Thiazolidinediones are shown to achieve their blood glucose-lowering effect by activating peroxisome proliferator-activated receptor γ (PPARγ) thereby increasing insulin sensitivity (32). In addition to their glucose-lowering effects, thiazolidinediones are also shown to exert immunomodulatory effects (33). Given that immune hyperactivity is considered to be involved in the pathophysiology of COVID-19, it appears reasonable to assume that they may have some positive impact on the disease progression (33–36). However, there are also some concerns. First, while its clinical impact is not known, pioglitazone has the potential to enhance ACE2 expression in the liver, adipose tissue and skeletal muscle (37, 38), suggesting that the use of thiazolidinediones may affect not only the prevalence of COVID-19 but the mortality from the disease. Second, thiazolidinediones also act on the collecting tubule to increase water and sodium reabsorption by enhancing the expression of the epithelial Na⁺ channel, thus causing edema and fluid retention (39, 40).
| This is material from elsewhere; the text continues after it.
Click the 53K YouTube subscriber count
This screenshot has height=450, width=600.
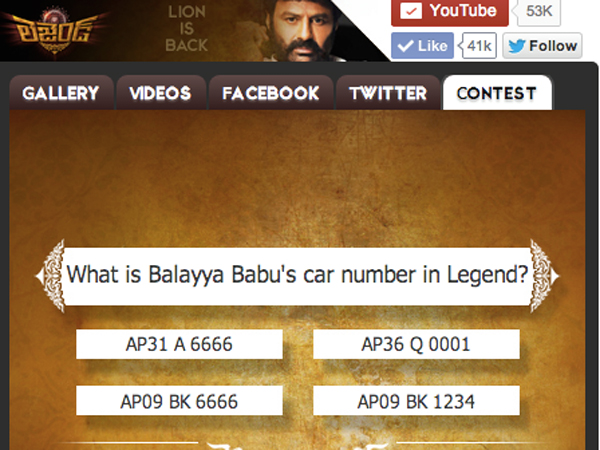tap(539, 11)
This adverse effect may be enhanced in patients with COVID-19, given that the disease is sometimes shown to damage the kidneys and myocardium (41, 42). Therefore, it appears that, for the time being at least, it is advisable to avoid using thiazolidinediones in hospitalized patients.
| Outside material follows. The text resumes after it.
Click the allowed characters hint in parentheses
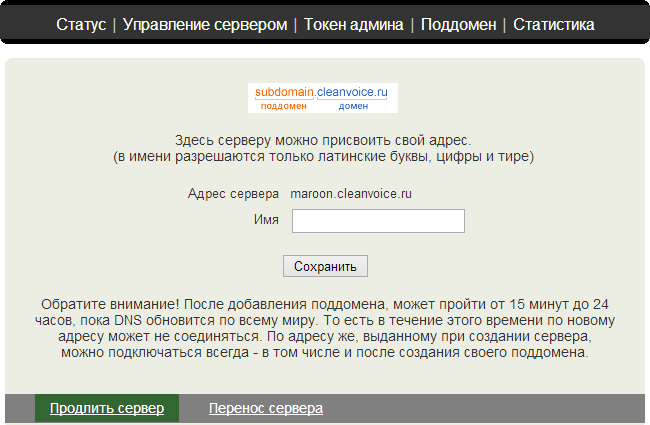 tap(322, 157)
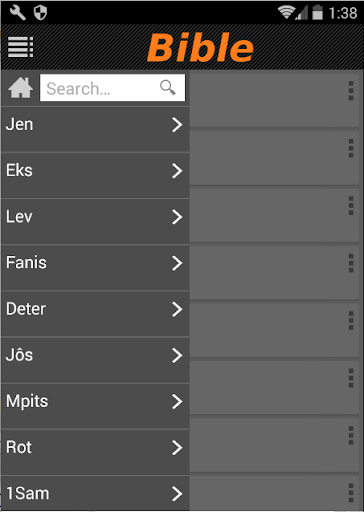
Task: Expand the Mpits chevron arrow
Action: (177, 402)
Sulfonylureas and Glinides

Sulfonylureas, the oldest oral antidiabetic drugs, are shown to promote insulin release from pancreatic β cells by binding to and closing the ATP-sensitive potassium channel resulting in depolarization of the plasma membrane and increased calcium influx thus leading to insulin exocytosis (43). Again, glinides represent viable options in managing postprandial hyperglycemia due to their rapid and short-lasting insulinotropic effects (44, 45). However, sulfonylureas are known to cause hypoglycemia at a non-negligible rate with the risk shown to increase in acute settings (46), thus making their use inappropriate in patients with severe COVID-19.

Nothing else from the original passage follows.